**Task directions:**
Please restate word for word each line from the one containing "Check the メニューパネル内エリア(スマホ限定) checkbox" to the last line of the records below, and drop the pictures.

**Records supplied:**
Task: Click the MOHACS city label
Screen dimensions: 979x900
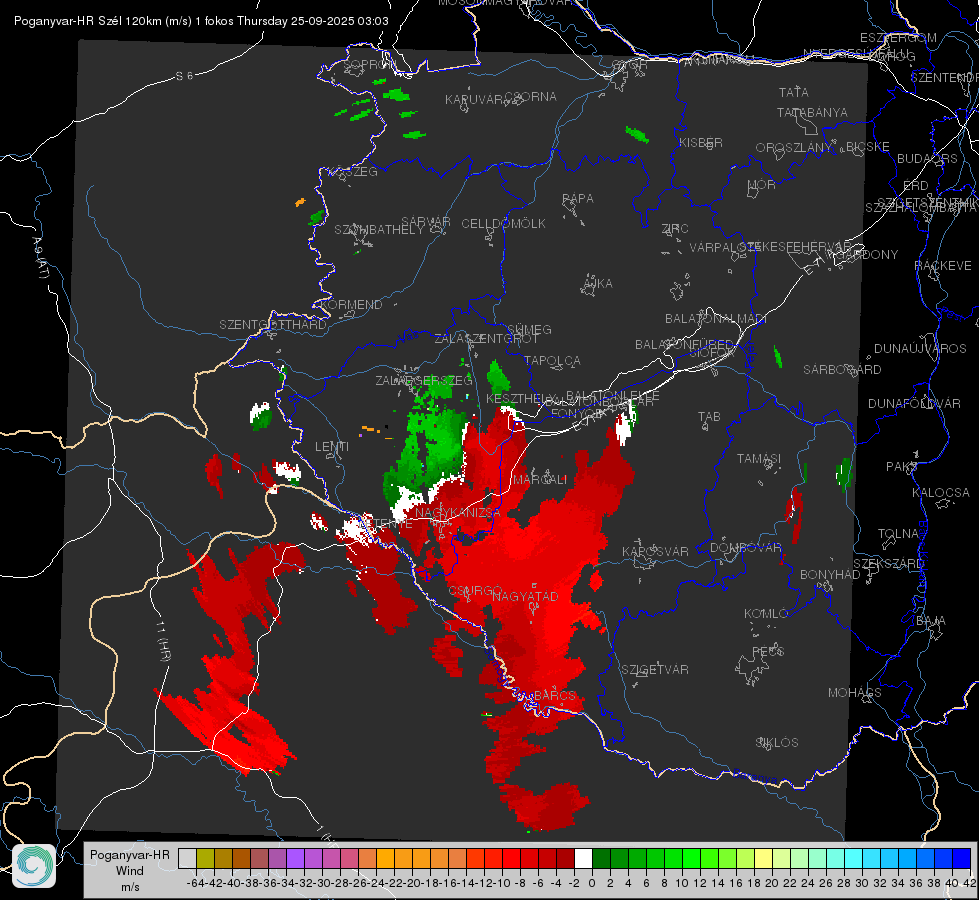Action: [x=855, y=692]
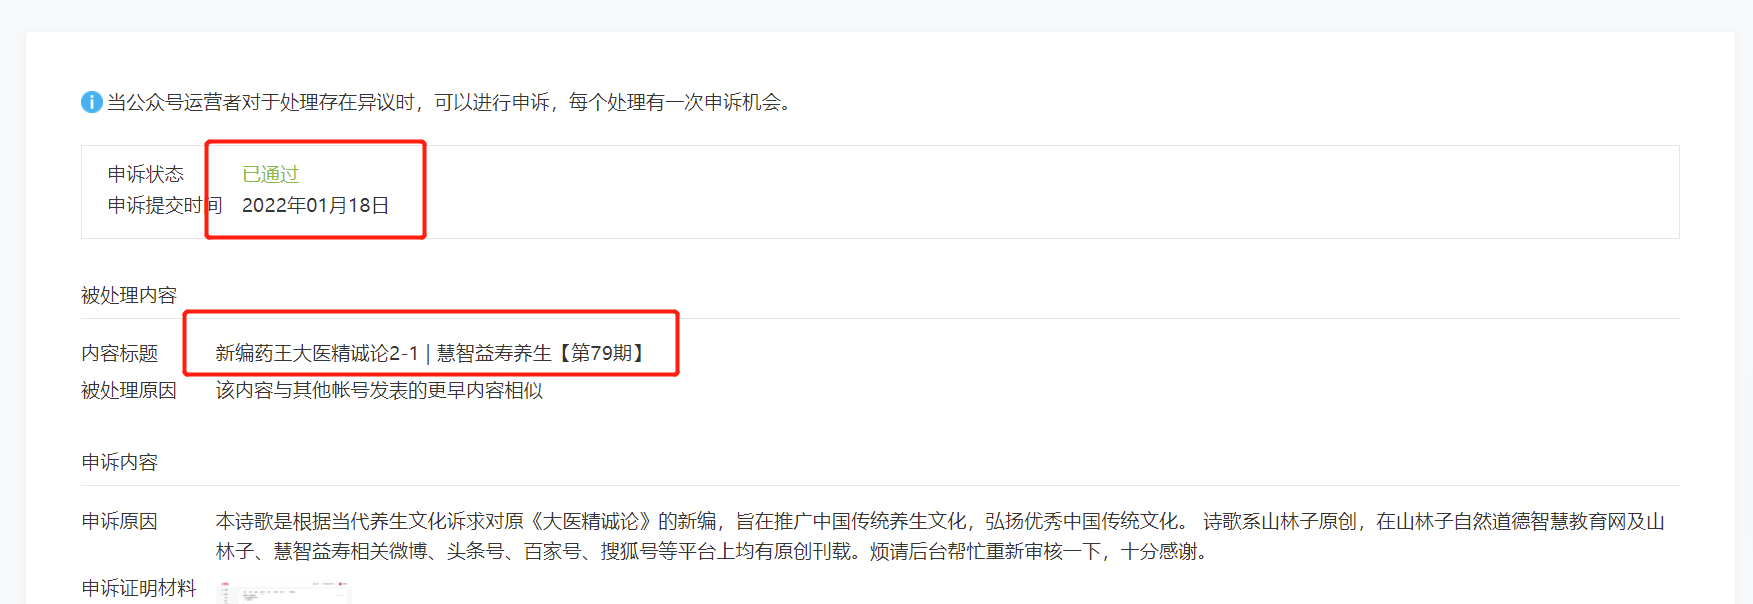Click the green 已通过 status text
This screenshot has width=1753, height=604.
coord(270,174)
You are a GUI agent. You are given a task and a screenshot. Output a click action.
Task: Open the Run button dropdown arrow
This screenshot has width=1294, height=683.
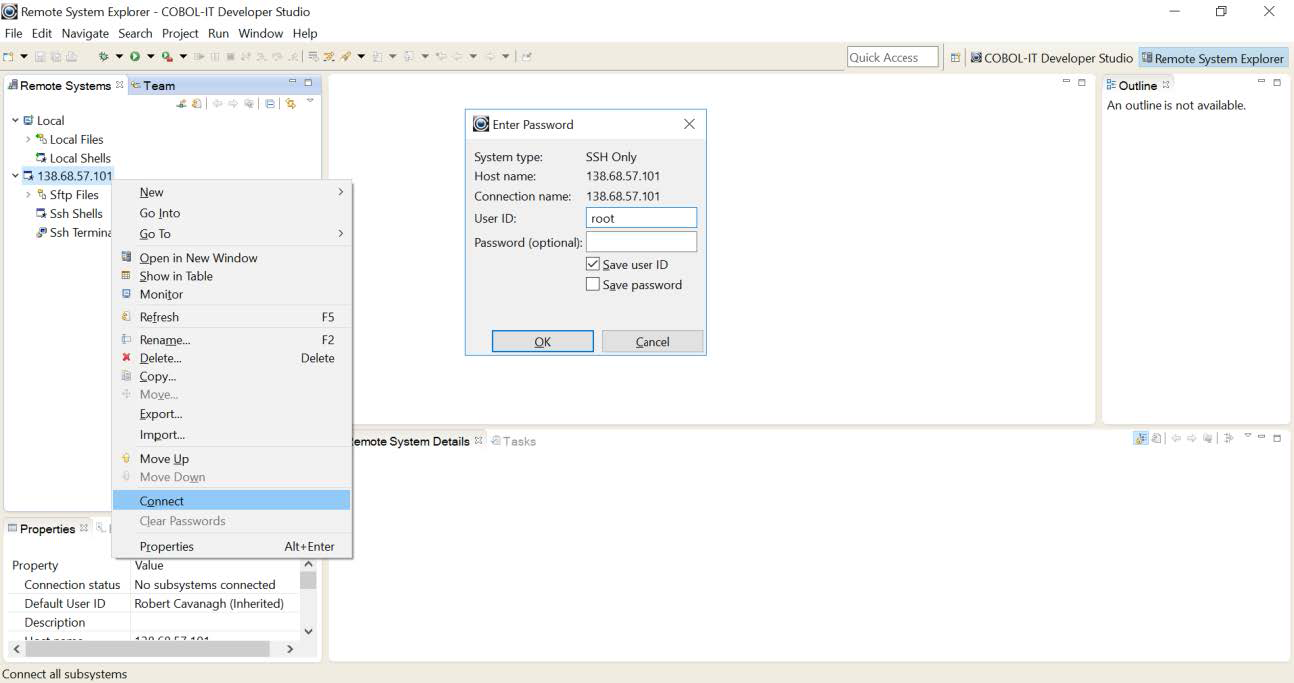click(x=150, y=57)
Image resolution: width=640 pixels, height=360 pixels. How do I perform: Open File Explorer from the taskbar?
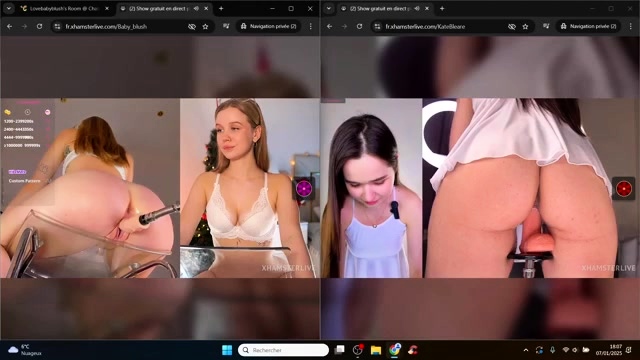[376, 350]
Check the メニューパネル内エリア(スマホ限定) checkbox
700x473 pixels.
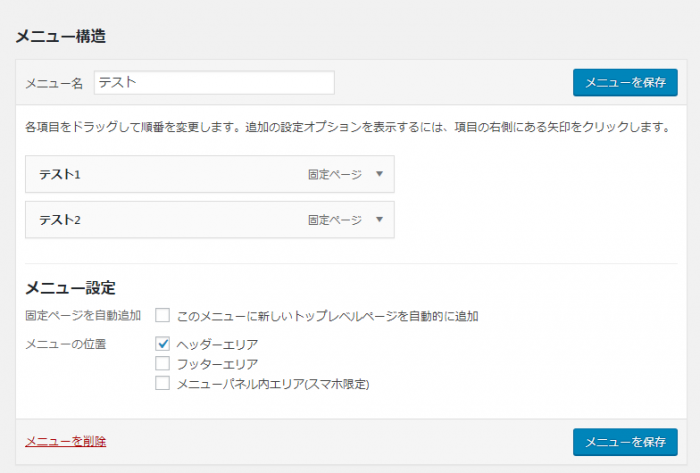[163, 382]

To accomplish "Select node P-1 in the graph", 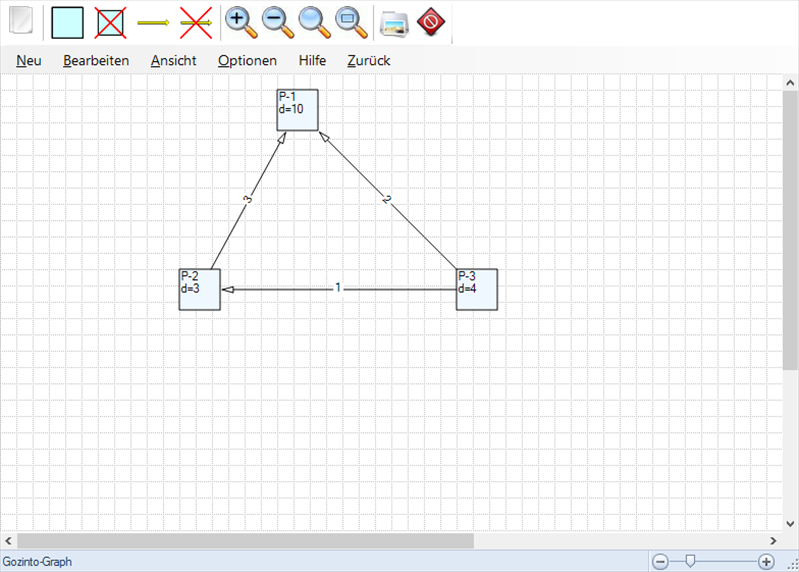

**Answer box:**
Check the メニューパネル内エリア(スマホ限定) checkbox
700x473 pixels.
[163, 382]

To accomplish "Select node P-1 in the graph", 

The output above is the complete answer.